ABOUT THIS EXERCISE ::
First find the line with "[החלף את מצב תפריט הניווט] (22, 24)" in the entries below, then set down exactly every line through the line with "שינוי וביטולים", that line included.

═══ DATA LISTING

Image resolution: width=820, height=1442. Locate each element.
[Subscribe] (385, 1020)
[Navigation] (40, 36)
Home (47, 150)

══════
═══ DATA LISTING

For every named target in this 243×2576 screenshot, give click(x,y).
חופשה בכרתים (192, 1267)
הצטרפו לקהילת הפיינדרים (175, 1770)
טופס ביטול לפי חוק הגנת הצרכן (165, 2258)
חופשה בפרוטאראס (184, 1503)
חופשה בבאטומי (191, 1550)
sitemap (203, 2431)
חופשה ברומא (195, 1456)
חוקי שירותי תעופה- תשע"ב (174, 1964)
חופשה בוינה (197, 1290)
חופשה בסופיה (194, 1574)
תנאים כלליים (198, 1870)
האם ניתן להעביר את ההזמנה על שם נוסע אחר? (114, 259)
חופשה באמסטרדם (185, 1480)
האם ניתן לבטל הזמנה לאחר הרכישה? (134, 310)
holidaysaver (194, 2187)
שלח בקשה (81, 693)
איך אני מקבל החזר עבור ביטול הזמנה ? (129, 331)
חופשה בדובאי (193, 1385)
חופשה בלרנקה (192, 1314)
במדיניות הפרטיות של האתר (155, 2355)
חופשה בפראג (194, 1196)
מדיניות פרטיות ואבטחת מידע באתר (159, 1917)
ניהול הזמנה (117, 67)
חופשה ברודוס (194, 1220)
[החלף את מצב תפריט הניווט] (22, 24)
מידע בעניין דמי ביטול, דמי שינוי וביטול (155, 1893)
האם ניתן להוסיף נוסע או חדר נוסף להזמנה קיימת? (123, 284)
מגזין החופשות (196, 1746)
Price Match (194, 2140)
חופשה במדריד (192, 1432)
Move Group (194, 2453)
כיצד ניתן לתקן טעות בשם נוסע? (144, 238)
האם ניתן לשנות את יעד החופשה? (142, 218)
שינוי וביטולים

══════
═══ DATA LISTING

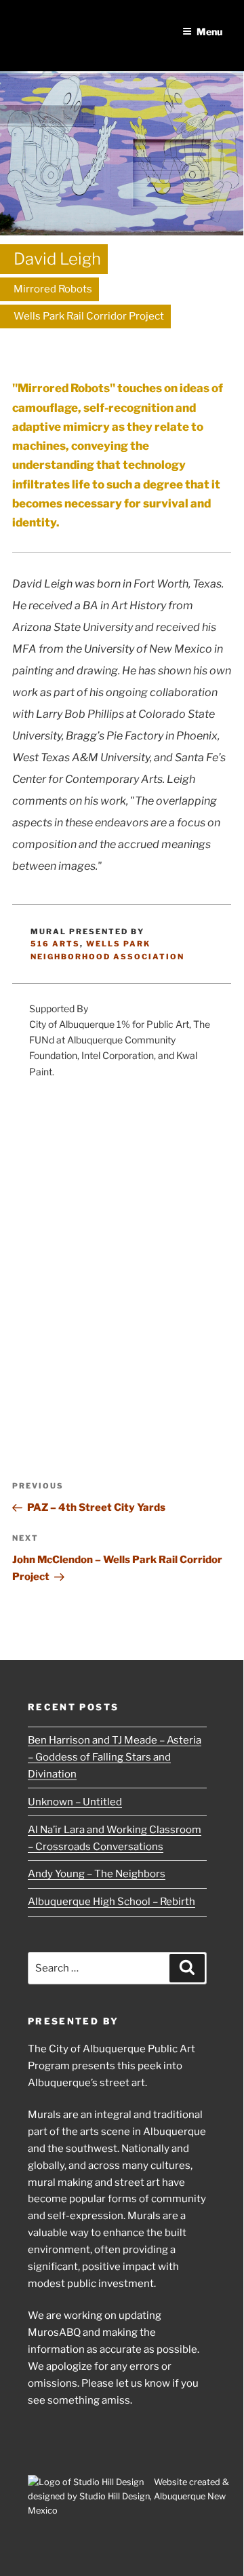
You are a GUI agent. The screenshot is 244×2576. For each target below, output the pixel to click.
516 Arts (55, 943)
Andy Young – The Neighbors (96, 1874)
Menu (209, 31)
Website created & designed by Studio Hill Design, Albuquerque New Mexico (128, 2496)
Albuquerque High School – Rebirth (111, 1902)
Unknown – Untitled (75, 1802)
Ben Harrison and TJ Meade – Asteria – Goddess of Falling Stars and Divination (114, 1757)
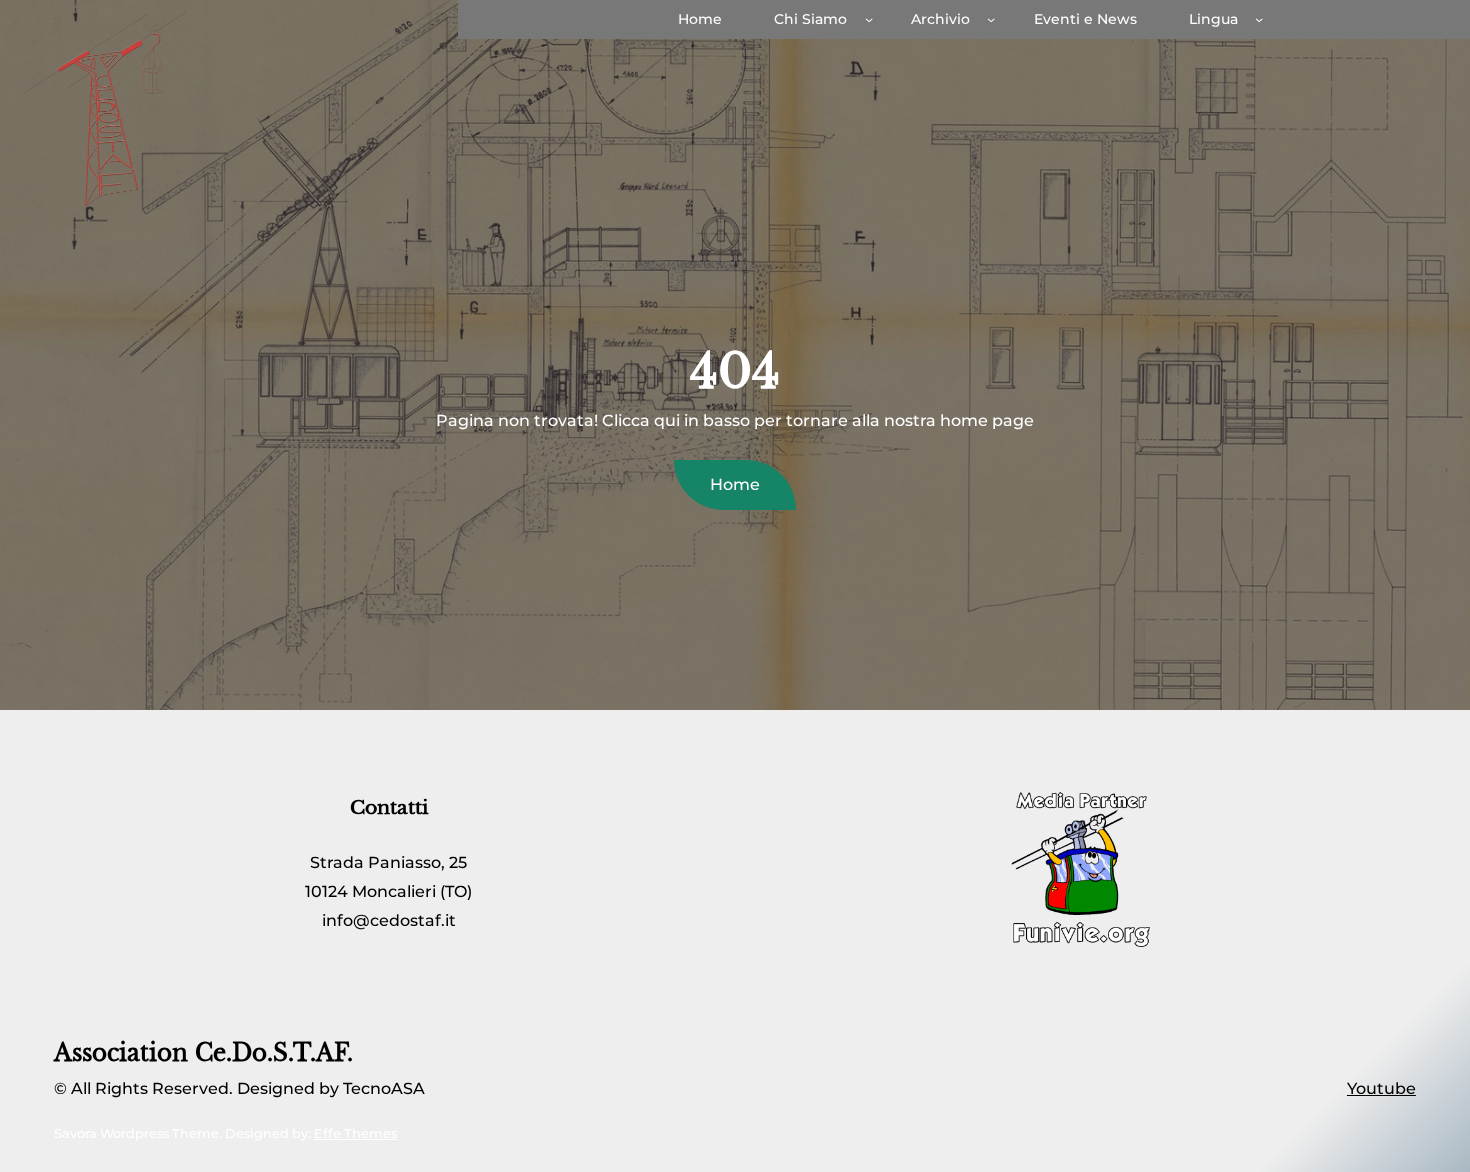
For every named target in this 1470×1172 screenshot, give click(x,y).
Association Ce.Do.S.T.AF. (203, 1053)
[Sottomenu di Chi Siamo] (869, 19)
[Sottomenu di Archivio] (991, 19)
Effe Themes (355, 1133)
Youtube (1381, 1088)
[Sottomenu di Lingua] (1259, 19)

══════

WRITTEN ANSWER ::
[החלף את מצב תפריט הניווט] (22, 24)
מידע בעניין דמי ביטול, דמי שינוי וביטול (155, 1893)
האם ניתן להוסיף נוסע או חדר נוסף להזמנה קיימת? (123, 284)
מגזין החופשות (196, 1746)
Price Match (194, 2140)
חופשה במדריד (192, 1432)
Move Group (194, 2453)
כיצד ניתן לתקן טעות בשם נוסע? (144, 238)
האם ניתן לשנות את יעד החופשה? (142, 218)
שינוי וביטולים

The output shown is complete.